> Your objective: Render everything from the first line down to the line containing "Looking at the screenshot, I should tap(193, 323)." as a numbered list, leaving out blank lines.
* * * * * * * * *
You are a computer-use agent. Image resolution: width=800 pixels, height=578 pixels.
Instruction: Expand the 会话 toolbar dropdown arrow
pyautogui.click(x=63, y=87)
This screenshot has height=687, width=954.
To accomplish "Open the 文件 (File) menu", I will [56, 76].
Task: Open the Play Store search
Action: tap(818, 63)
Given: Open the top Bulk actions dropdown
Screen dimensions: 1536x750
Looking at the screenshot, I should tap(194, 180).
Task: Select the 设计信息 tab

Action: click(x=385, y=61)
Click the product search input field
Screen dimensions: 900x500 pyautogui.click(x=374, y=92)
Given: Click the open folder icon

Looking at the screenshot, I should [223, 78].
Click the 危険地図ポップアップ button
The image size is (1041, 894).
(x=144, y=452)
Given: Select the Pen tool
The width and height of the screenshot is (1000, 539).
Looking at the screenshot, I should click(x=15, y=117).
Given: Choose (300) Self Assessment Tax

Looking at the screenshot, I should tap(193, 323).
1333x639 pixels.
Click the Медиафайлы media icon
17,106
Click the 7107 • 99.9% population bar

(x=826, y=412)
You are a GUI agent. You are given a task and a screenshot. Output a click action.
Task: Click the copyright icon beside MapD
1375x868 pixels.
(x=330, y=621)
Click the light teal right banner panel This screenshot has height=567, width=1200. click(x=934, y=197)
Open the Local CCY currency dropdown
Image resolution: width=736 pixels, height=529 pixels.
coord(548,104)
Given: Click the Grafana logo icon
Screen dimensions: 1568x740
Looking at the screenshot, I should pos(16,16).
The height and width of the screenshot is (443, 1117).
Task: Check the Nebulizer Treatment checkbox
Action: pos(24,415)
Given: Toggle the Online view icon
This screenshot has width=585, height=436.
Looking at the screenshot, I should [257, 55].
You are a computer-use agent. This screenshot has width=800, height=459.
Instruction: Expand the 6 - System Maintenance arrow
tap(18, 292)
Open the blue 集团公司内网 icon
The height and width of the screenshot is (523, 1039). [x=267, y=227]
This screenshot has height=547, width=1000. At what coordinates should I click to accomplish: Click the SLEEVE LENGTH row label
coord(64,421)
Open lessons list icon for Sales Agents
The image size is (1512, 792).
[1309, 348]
* * * * * * * * *
> Answer:
1. You are a computer-use agent. Image resolution: width=800 pixels, height=578 pixels.
2. Instruction: Expand the 会话 toolbar dropdown arrow
3. pyautogui.click(x=63, y=87)
4. This screenshot has height=687, width=954.
5. To accomplish "Open the 文件 (File) menu", I will [56, 76].
6. Task: Open the Play Store search
7. Action: tap(818, 63)
8. Given: Open the top Bulk actions dropdown
9. Screen dimensions: 1536x750
10. Looking at the screenshot, I should tap(194, 180).
11. Task: Select the 设计信息 tab
12. Action: click(x=385, y=61)
13. Click the product search input field
14. Screen dimensions: 900x500 pyautogui.click(x=374, y=92)
15. Given: Click the open folder icon
16. Looking at the screenshot, I should [223, 78].
17. Click the 危険地図ポップアップ button
18. The image size is (1041, 894).
19. (x=144, y=452)
20. Given: Select the Pen tool
21. The width and height of the screenshot is (1000, 539).
22. Looking at the screenshot, I should click(x=15, y=117).
23. Given: Choose (300) Self Assessment Tax
24. Looking at the screenshot, I should tap(193, 323).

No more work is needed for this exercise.